Community Q&A: What Do You Wish People Knew About Vitiligo?

Woman with vitiligo looking over shoulder

Photo by Sandy Swagger Jones

Erika Page is the Founder and Editor of Living Dappled.…

Thanks to prominent figures in modeling (we see you, Winnie Harlow) and other visible professions, vitiligo is becoming a more and more common sight in popular media. But unfortunately, greater visibility doesn’t always mean greater understanding. Misinformation, false assumptions, and just plain ignorance about the condition are things that people living with vitiligo still encounter regularly. While we know that everyone handles questions and comments about their skin differently, we still wanted to know what knowledge about vitiligo readers wish they could impart to the non-vitiligo public en masse.

“That it’s not contagious” was the most-wished-for bit of information by far. Greater understanding regarding treatment, and empathy for the many different ways those living with vitiligo feel about their skin also made the list.

What do you wish people knew about vitiligo? That’s the question we posed to our readers, and the stories poured in. Read our community’s answers below and join the conversation on Instagram.

Disclaimer: The following answers are the perspectives of readers and not endorsed by Living Dappled. Responses have been lightly edited with brackets where needed for clarity but are shared as is to respect the perspective of each contributor.

What do you wish people knew about vitiligo?

“I wish people knew that there’s no cure for vitiligo, and stop trying to recommend…treatments that I don’t want. Man, I just spent two years of my life trying treatments that I didn’t want in the first place, and they are just so aggressive with your skin that [it] is almost cruel. Just let us live with our skin the way we want to.”

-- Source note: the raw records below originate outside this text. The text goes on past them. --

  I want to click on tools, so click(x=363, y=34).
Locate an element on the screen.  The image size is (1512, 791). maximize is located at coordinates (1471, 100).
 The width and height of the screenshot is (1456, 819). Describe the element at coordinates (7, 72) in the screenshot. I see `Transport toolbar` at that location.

“I wish people knew that it’s okay NOT to say anything about it and it’s okay to just treat the person with vitiligo just like you would treat anyone else. Some people are fine answering honest questions about it but some are not. Everyone deals with it in their own way and we all have good days and bad days.”

“Our skin isn’t rotting.”

“Not contagious! We are fine! We are happy!”

“That it doesn’t define me as a person.”

“[It] is not contagious.”

“Just more! Understanding this condition can affect those with it much further than can be seen.”

“It’s nothing we have to get fixed.”

“I wish people wouldn’t try to convince me it’s ‘good’ when it lessens a bit, just makes me feel bad.”

“That it’s an emotional toll on the person who has it. We don’t want your solutions, we just want to feel loved. And that saying things like ‘well, at least it’s not painful or (enter another disease)’ [serves to] minimize its significance. That never helped me. I was helped by empathy and love.”

“I get a lot of my family telling me that I have my vitiligo because I’m always stressed. They make it seem like I have control over it or I caused it.”

“I just hate uncomfortable questions like ‘Wow. What happened to your face??’ or ‘What’s wrong with your skin?’ People sometimes have no discretion on behavior. I didn’t ask for this…and at least for me it’s something that I cry a lot over…and for me it’s hard to live with. So when someone points it out so harshly it hurts.”

“I wish more research was done, not only is it something one sees externally, [but] vitiligo causes so many other issues internally. Currently I am undergoing medical investigation as it seems I could have lymphedema of the face possibly caused by my immune system being affected by the vitiligo. So now I have face swelling along with my skin all over my body looking like a map of some unexplored planet dotted with stars [and] planets along my arms.”

“That it’s ok if you ask us respectfully what’s up with our skin, we are fine explaining how we shine from the inside out.”

“That it’s not contagious.”

“There’s nothing ‘wrong’ with our skin.”

“That it is an autoimmune disease which affects the white blood cells in your pigment/skin, and it’s beyond the person’s control. All of us who suffer with vitiligo have to learn to live with it. It’s not life threatening.”

“That it doesn’t hurt!”

“It’s not contagious.”

“No I wasn’t burned in a fire, no it’s not contagious.”

“The harsh truth is this makes me depressed. It’s an emotional rollercoaster when a new spot appears. All I want is empathy!”

“I’m 63 with vitiligo and the only time I think about it is when I look in the mirror. Always remember you are beautiful and wondrously made.”

“It’s not contagious.”

“I wish we could accept that there are different ways to approach it. Some might choose to treat it, others might love theirs, while others cover [it] and there’s no one right answer. We can all support each other and handle it differently.”

“It’s not contagious!”

“[That] yes, white people can have vitiligo too.”

“That nothing is wrong with my skin.”

“That vitiligo is different for each person.”

“That it’s not contagious.”

“White people have it too.”

Erika Page

Erika Page is the Founder and Editor of Living Dappled. After getting vitiligo at the age of seven, she lost 100% of her pigment to the condition and today lives with universal vitiligo.